-- Exercise directions --
Give back exactly the lines of the material below that start at the line containing "[TikTok] (689, 1096)" and end at the line containing "YouTube (1222, 476)", and no others.

-- Records supplied --

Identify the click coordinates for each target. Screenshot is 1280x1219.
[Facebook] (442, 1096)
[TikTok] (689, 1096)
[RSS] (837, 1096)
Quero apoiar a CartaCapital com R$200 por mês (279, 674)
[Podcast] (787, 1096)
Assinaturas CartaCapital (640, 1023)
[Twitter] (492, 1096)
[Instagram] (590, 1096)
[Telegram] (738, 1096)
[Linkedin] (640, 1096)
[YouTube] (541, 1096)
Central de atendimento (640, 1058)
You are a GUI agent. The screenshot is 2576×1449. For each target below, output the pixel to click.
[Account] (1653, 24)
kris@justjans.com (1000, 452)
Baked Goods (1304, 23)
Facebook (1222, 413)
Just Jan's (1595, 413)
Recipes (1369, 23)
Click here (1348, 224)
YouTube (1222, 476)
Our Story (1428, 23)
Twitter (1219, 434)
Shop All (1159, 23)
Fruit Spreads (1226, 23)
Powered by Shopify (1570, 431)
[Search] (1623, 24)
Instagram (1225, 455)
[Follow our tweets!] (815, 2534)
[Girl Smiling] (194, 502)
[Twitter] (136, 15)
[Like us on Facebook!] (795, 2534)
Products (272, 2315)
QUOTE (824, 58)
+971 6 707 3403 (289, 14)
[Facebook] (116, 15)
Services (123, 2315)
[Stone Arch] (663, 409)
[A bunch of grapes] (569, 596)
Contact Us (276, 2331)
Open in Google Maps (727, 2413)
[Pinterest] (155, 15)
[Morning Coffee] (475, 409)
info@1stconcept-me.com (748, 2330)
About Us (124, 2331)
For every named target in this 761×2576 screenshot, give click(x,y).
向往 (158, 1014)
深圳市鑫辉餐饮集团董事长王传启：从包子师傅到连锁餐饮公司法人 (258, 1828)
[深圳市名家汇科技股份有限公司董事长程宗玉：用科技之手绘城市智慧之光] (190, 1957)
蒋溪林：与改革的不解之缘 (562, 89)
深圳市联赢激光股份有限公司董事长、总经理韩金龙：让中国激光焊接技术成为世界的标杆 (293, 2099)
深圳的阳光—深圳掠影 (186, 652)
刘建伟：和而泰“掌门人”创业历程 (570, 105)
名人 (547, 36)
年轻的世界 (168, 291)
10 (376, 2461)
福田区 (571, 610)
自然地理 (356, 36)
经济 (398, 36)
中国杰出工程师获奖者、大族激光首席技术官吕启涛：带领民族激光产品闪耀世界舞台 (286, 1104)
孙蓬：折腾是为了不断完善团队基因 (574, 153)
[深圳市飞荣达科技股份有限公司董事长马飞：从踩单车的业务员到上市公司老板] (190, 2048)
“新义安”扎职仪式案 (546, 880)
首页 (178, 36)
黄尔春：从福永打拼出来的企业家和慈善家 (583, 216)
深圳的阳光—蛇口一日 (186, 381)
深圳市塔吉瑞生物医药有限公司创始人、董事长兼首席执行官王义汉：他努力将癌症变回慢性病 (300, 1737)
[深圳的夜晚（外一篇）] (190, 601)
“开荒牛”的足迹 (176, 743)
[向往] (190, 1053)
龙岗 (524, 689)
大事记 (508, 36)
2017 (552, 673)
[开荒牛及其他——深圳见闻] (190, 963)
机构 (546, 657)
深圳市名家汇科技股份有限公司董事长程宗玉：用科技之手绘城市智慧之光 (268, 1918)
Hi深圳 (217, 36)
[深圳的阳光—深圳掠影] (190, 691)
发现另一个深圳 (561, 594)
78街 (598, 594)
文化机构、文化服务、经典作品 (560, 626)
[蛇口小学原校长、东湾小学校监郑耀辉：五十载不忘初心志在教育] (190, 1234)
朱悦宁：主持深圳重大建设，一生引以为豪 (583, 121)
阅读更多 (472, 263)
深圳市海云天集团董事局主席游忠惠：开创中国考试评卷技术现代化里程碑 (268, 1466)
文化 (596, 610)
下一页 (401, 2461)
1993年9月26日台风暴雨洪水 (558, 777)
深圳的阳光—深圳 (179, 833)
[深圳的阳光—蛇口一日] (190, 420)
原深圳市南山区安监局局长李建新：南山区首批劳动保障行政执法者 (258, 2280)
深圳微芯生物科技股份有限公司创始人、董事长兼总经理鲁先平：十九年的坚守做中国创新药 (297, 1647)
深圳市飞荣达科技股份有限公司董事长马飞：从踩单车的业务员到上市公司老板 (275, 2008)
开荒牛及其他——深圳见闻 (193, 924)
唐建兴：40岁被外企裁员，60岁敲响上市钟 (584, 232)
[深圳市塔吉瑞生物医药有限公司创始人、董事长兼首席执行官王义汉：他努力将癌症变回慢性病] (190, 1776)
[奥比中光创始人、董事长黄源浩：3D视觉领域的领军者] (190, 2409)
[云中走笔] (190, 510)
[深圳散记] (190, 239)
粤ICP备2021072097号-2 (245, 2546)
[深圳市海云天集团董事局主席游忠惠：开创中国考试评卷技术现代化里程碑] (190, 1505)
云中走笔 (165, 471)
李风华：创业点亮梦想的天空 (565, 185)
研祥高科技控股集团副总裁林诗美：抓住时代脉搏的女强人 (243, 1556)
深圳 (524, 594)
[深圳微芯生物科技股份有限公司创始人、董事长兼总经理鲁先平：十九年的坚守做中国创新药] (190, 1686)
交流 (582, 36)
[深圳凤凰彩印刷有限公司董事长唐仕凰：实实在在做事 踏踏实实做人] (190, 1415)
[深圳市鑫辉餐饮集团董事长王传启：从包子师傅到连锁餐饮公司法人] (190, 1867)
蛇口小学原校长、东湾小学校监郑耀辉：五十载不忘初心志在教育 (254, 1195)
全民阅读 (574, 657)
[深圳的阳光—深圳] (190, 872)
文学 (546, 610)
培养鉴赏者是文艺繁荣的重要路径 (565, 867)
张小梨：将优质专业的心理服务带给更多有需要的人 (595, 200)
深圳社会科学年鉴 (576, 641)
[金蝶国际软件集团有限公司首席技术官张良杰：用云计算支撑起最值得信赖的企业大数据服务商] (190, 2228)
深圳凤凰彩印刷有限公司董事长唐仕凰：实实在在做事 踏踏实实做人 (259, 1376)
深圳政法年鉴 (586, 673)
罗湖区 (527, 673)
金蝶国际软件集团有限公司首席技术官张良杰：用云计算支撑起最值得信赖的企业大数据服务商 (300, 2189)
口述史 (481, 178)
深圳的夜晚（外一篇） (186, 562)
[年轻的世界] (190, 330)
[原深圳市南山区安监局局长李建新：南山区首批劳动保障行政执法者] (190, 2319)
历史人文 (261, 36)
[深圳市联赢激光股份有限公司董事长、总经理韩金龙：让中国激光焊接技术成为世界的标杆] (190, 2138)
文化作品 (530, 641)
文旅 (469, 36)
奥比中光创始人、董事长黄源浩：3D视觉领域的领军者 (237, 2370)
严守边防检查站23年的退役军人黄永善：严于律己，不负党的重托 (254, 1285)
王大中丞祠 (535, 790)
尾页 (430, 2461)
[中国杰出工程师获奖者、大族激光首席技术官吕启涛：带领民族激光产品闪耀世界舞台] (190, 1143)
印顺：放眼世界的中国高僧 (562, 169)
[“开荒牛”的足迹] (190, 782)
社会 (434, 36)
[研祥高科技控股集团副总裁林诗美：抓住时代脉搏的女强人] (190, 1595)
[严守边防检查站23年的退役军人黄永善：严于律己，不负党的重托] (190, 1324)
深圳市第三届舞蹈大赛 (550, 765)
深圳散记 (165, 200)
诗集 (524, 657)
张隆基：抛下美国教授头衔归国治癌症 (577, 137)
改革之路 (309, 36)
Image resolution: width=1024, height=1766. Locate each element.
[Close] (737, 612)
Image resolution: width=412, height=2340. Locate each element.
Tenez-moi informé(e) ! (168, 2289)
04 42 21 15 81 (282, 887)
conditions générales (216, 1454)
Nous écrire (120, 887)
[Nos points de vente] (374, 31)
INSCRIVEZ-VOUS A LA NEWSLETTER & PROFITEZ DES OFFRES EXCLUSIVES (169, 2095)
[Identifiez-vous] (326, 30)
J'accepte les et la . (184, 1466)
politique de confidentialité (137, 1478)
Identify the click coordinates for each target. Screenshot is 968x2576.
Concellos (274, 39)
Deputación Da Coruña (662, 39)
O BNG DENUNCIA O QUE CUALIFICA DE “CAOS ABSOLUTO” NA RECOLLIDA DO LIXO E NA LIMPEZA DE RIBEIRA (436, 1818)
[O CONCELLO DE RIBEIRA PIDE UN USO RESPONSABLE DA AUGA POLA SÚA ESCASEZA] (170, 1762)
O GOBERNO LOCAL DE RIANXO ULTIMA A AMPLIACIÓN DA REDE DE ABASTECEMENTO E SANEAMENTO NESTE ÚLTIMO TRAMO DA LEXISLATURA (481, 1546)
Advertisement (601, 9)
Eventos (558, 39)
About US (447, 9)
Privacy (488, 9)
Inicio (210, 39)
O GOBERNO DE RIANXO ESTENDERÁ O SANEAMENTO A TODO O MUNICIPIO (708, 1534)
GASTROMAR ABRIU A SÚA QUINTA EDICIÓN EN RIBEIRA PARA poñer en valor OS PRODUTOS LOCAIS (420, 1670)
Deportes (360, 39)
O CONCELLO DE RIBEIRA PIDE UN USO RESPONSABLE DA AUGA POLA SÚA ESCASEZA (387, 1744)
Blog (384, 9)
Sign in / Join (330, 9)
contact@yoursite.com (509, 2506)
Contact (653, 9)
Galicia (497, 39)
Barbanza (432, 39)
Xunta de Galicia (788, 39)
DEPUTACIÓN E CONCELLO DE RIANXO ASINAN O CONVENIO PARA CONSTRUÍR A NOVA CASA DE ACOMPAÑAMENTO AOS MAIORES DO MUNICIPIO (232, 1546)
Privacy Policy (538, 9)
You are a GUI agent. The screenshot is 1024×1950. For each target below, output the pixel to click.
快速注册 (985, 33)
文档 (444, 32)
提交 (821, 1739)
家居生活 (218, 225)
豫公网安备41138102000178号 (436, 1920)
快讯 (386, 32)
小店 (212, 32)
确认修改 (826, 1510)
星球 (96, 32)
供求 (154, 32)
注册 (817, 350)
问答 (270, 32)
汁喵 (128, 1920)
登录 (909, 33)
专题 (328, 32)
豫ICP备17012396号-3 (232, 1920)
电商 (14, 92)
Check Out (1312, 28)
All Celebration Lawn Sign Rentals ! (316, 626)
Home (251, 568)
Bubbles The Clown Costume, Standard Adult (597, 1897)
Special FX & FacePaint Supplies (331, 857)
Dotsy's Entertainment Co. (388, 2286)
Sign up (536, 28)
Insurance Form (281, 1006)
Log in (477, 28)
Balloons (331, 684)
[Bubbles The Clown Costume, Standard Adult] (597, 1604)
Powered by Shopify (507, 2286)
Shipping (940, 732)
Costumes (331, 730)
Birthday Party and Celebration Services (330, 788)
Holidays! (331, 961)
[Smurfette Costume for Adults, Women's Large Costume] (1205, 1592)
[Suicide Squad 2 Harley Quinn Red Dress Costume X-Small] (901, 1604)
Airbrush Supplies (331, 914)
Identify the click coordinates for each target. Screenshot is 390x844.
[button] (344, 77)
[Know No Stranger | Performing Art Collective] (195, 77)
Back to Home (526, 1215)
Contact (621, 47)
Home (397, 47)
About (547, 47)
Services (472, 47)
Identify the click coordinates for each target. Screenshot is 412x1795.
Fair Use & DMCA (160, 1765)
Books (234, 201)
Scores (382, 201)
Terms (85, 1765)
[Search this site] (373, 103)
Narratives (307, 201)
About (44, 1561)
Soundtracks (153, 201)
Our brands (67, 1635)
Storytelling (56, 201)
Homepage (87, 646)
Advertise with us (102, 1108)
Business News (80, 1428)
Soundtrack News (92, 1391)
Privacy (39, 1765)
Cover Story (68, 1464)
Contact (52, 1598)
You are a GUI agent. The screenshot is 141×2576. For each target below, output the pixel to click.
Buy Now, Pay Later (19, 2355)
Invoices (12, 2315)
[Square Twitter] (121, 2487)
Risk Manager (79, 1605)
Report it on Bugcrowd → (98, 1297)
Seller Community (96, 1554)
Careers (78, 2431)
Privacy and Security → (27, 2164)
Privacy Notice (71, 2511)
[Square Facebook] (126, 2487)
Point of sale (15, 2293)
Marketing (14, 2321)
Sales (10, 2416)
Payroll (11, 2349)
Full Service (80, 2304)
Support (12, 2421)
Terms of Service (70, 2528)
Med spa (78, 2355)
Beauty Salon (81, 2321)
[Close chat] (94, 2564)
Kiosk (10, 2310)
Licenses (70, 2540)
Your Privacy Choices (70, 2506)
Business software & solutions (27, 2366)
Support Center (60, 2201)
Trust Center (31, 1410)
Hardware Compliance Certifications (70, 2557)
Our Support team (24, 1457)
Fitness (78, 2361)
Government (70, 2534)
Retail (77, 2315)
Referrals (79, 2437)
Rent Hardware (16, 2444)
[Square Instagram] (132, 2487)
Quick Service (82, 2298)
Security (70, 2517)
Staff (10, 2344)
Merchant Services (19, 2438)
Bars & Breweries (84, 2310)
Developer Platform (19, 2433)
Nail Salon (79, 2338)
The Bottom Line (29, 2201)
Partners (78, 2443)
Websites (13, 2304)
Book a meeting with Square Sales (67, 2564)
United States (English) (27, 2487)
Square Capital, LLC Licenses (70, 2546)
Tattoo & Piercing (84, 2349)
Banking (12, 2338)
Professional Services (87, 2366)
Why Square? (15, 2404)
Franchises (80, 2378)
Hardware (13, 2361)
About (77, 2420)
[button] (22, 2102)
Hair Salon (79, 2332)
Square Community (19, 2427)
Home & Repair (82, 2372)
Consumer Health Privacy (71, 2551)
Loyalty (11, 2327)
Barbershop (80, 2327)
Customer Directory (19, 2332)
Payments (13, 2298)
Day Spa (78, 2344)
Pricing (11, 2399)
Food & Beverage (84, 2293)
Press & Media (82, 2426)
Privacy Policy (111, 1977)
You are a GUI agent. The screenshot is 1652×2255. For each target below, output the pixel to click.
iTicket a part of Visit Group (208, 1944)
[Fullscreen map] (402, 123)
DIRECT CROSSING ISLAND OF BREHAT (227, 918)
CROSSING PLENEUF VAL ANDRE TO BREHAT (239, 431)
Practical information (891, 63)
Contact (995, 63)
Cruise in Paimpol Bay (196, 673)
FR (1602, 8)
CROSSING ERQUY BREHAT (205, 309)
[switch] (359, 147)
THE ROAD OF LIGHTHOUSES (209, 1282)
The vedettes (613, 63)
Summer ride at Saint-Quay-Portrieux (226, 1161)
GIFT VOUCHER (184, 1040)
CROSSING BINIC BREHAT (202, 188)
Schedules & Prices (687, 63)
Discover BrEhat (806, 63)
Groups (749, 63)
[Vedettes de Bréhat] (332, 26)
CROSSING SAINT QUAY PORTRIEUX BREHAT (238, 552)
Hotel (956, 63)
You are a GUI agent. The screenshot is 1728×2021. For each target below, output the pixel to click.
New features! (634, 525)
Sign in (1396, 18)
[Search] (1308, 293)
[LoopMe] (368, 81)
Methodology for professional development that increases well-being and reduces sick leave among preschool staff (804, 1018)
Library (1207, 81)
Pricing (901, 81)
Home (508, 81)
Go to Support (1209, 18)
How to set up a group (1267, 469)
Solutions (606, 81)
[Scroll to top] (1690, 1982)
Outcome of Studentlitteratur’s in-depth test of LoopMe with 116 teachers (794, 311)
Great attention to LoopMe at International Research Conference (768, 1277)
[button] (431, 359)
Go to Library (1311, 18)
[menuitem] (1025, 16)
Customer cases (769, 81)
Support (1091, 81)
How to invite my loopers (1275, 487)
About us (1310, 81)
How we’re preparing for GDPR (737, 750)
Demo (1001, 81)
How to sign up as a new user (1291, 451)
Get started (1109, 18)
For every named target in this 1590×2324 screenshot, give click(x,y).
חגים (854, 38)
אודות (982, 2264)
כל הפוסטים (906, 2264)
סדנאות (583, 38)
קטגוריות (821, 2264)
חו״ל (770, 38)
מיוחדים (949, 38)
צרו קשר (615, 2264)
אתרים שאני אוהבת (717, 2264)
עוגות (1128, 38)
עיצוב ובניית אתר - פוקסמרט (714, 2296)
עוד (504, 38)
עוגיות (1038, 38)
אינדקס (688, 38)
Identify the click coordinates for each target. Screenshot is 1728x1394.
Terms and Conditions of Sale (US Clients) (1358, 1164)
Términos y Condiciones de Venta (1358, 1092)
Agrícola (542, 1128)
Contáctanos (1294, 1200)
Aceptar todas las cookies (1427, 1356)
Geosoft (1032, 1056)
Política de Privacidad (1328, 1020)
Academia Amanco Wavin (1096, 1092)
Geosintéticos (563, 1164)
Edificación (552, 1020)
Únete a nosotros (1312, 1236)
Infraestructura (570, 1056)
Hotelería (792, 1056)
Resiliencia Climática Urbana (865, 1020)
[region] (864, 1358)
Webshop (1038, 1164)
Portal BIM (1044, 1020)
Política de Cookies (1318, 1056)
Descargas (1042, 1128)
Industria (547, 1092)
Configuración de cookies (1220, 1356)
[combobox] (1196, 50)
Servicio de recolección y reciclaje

-- Written solution --
[TikTok] (689, 1096)
[RSS] (837, 1096)
Quero apoiar a CartaCapital com R$200 por mês (279, 674)
[Podcast] (787, 1096)
Assinaturas CartaCapital (640, 1023)
[Twitter] (492, 1096)
[Instagram] (590, 1096)
[Telegram] (738, 1096)
[Linkedin] (640, 1096)
[YouTube] (541, 1096)
Central de atendimento (640, 1058)
You are a GUI agent. The screenshot is 2576×1449. For each target below, output the pixel to click.
[Account] (1653, 24)
kris@justjans.com (1000, 452)
Baked Goods (1304, 23)
Facebook (1222, 413)
Just Jan's (1595, 413)
Recipes (1369, 23)
Click here (1348, 224)
YouTube (1222, 476)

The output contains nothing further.